Begin at the line below that has "The height and". Stop after the line that has "the chevron dropdown", repeating each line exactly and leaving out the pictures.

**Provided entries:**
....

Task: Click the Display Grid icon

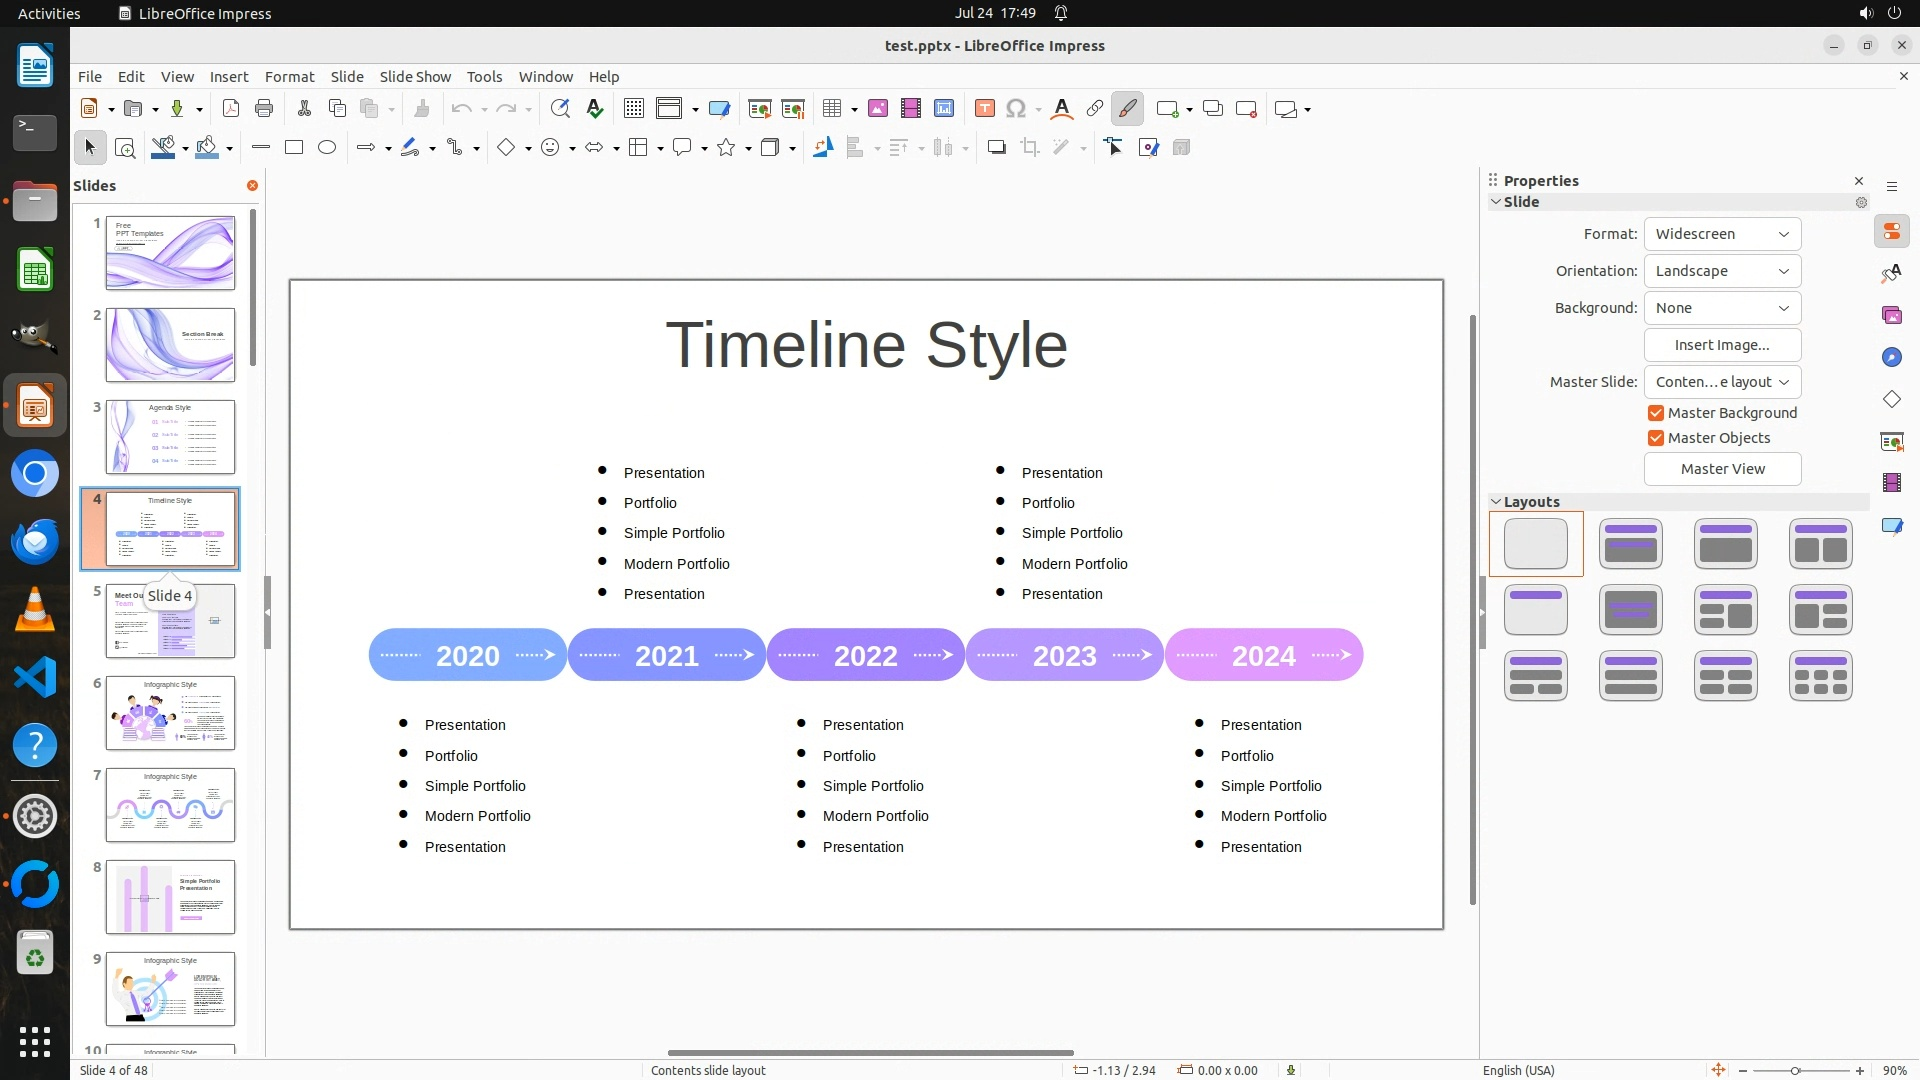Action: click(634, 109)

....

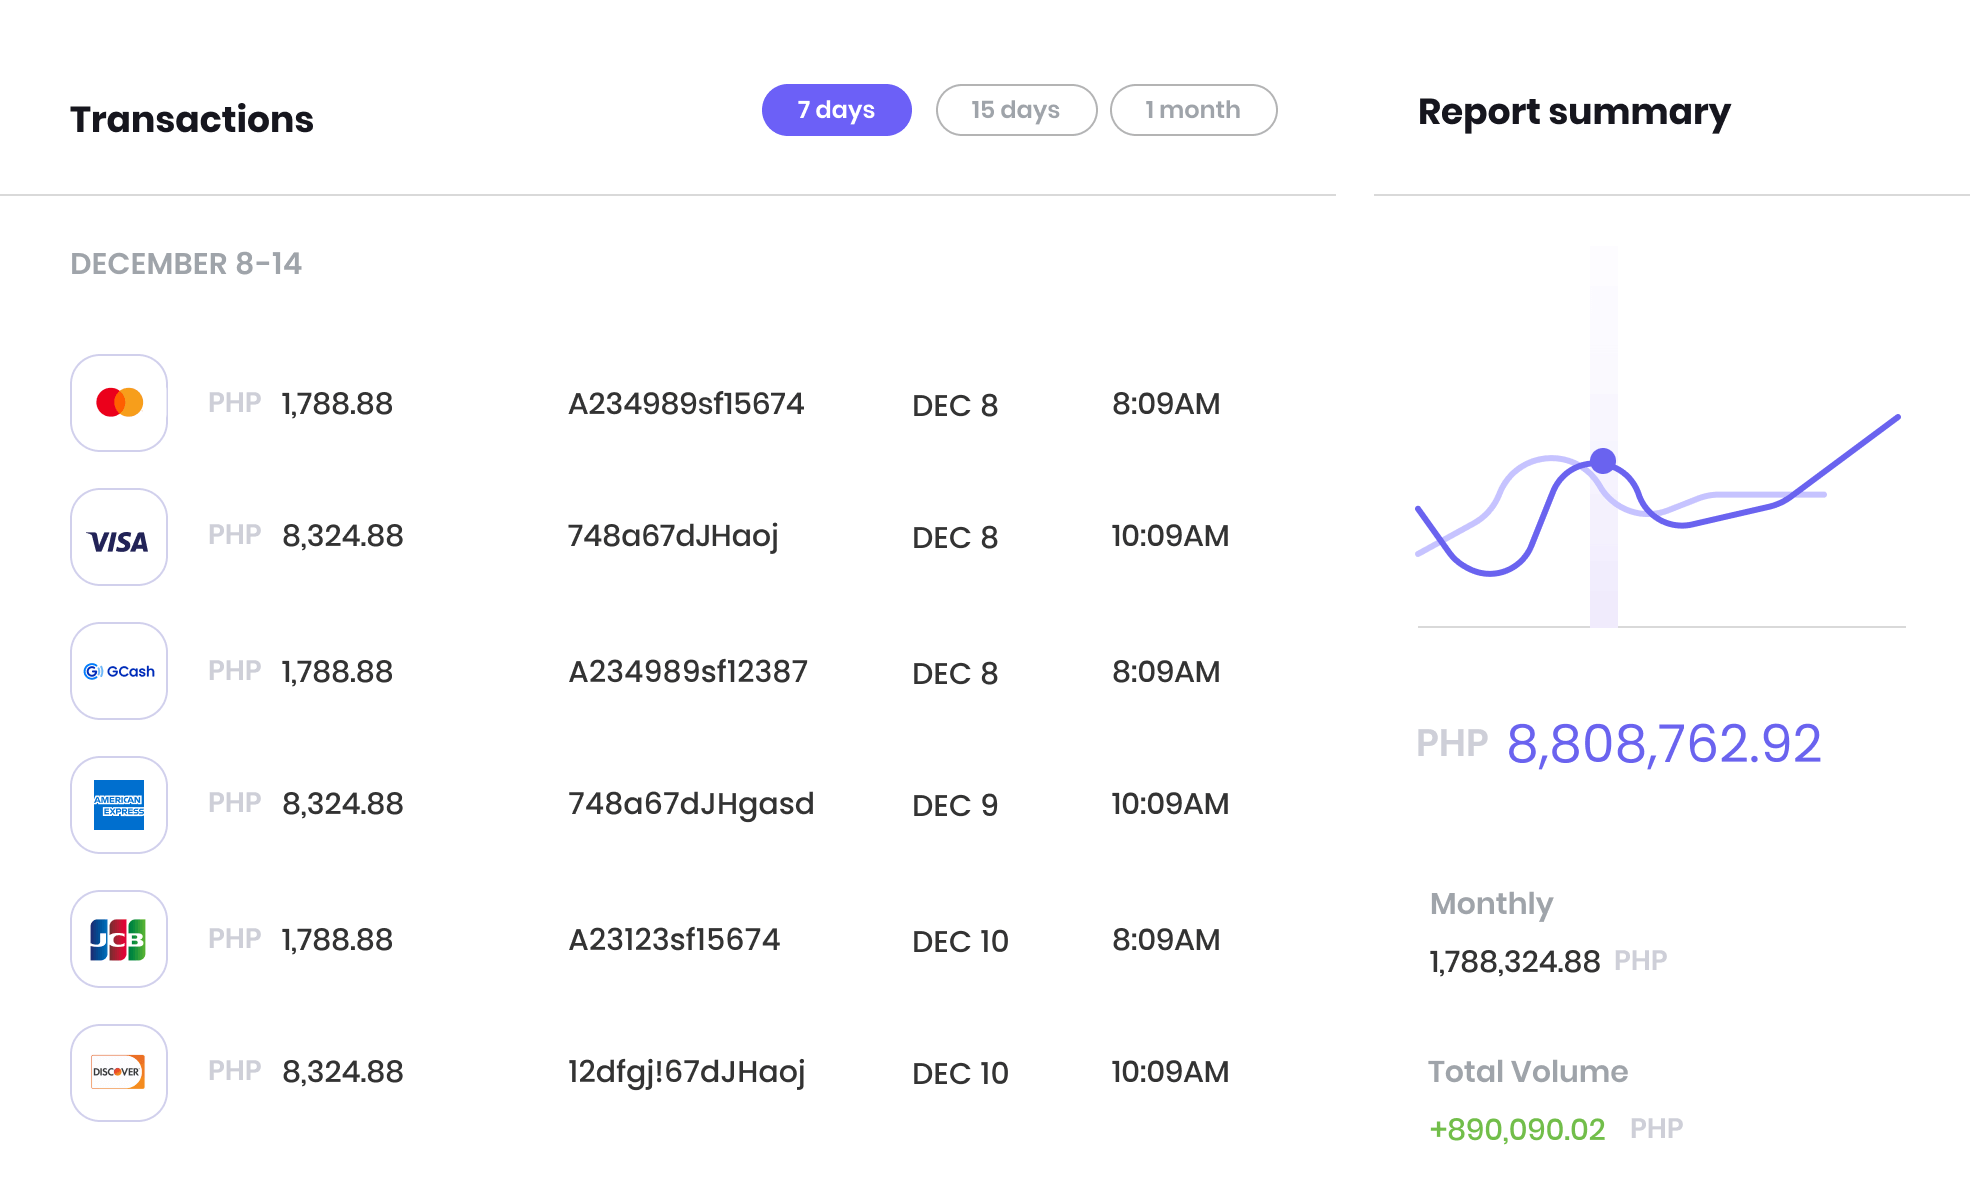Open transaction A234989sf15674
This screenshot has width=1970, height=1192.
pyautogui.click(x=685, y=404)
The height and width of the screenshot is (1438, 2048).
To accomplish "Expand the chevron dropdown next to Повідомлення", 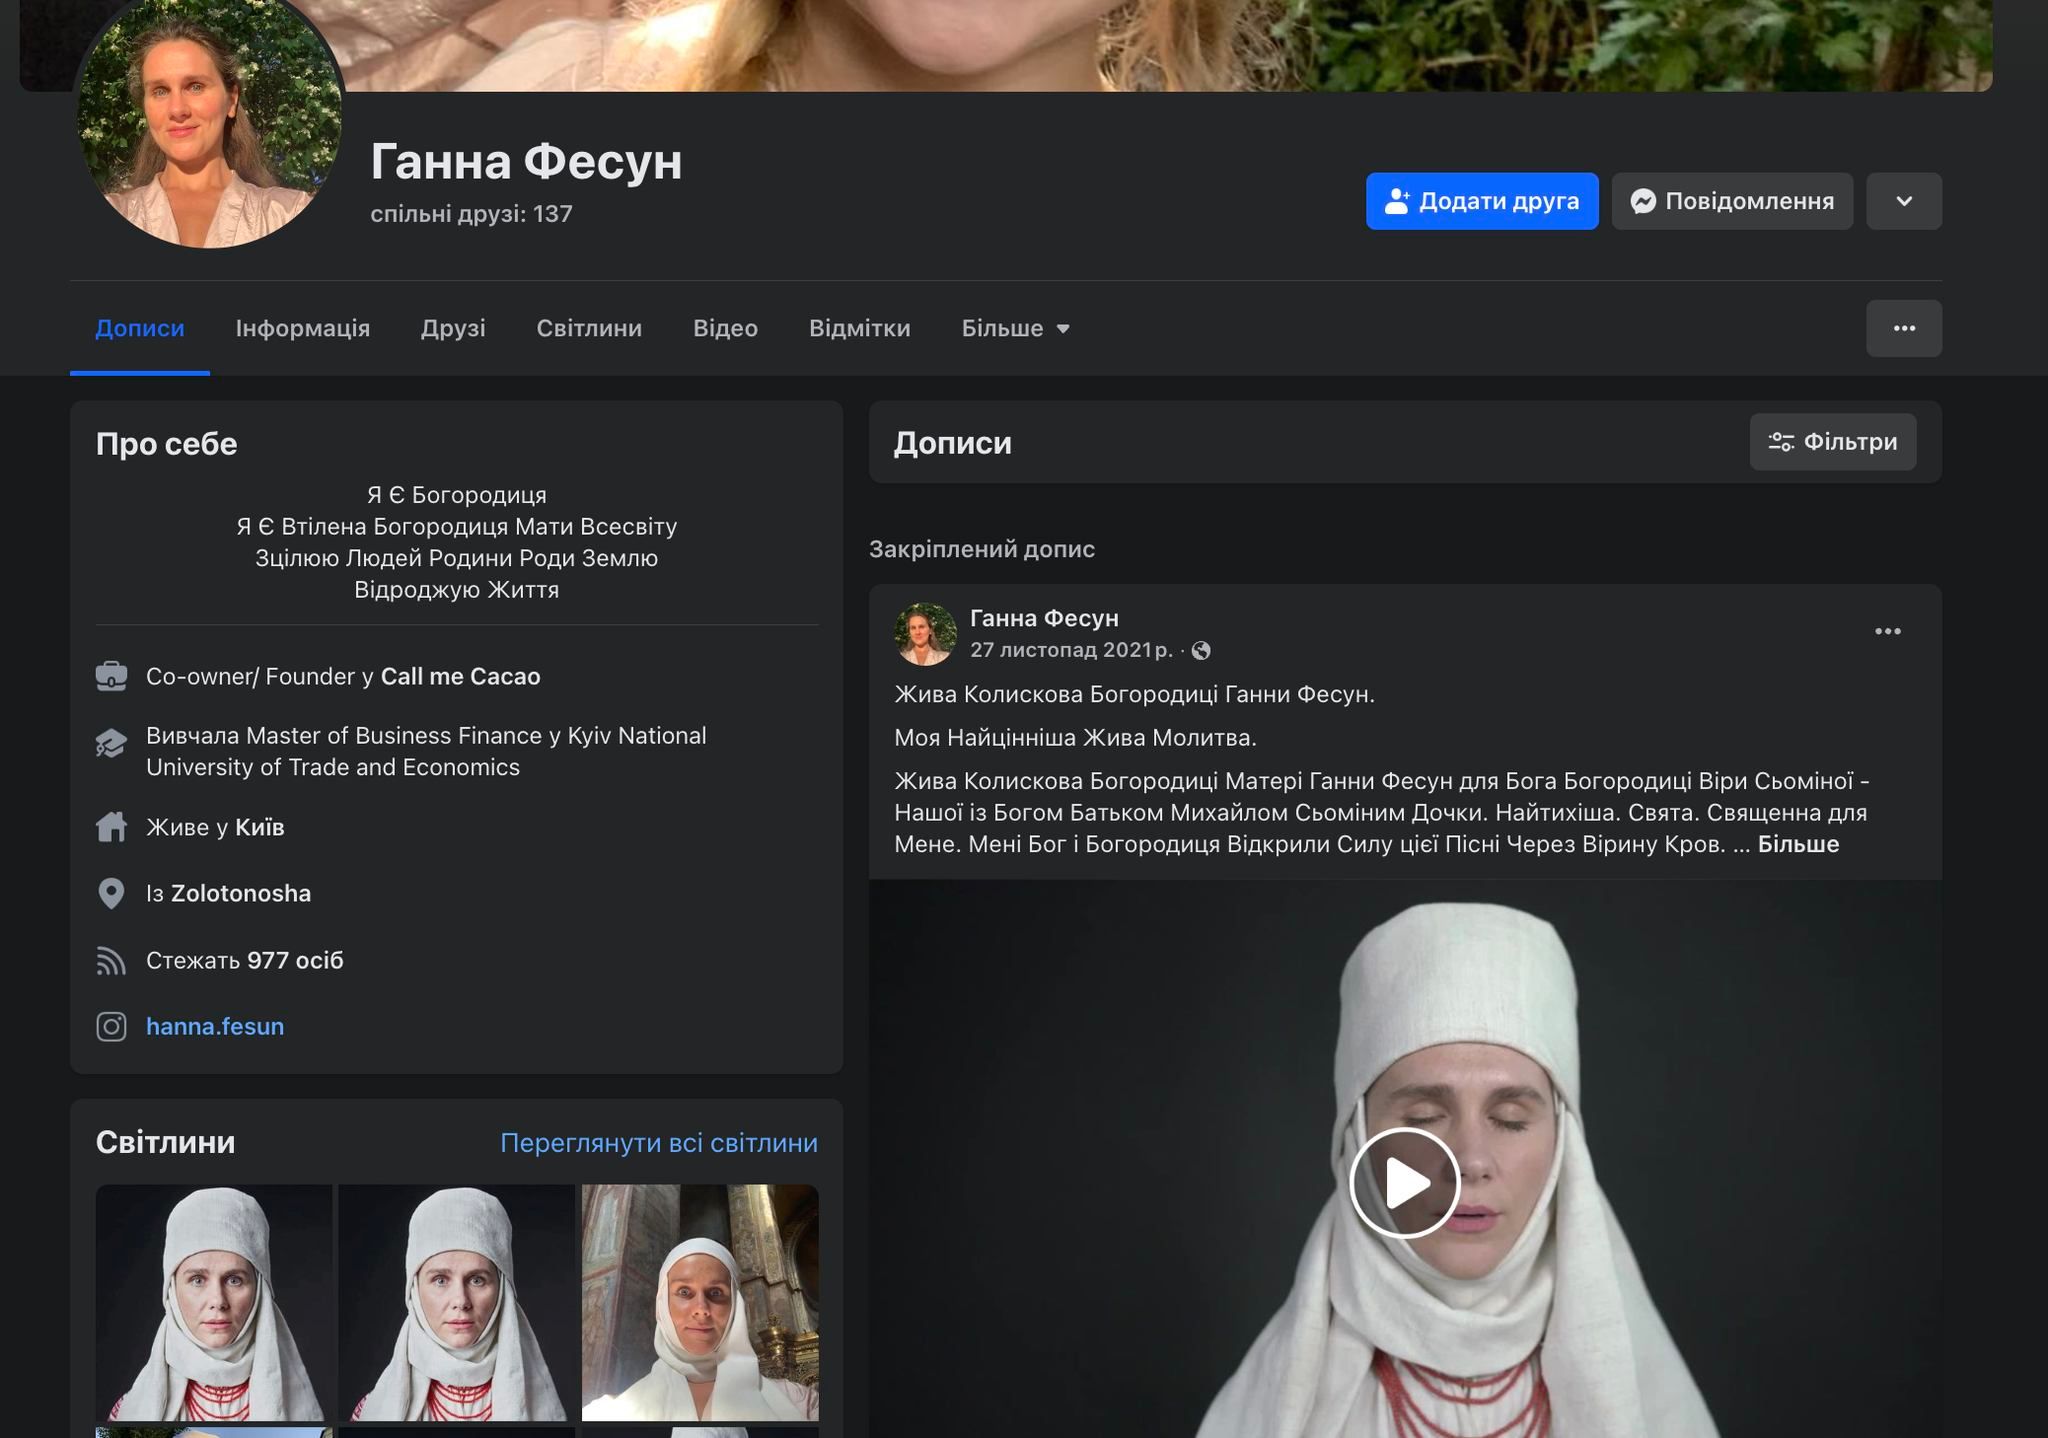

....

**Task solution:**
The height and width of the screenshot is (1438, 2048).
To accomplish "Expand the chevron dropdown next to Повідомлення", 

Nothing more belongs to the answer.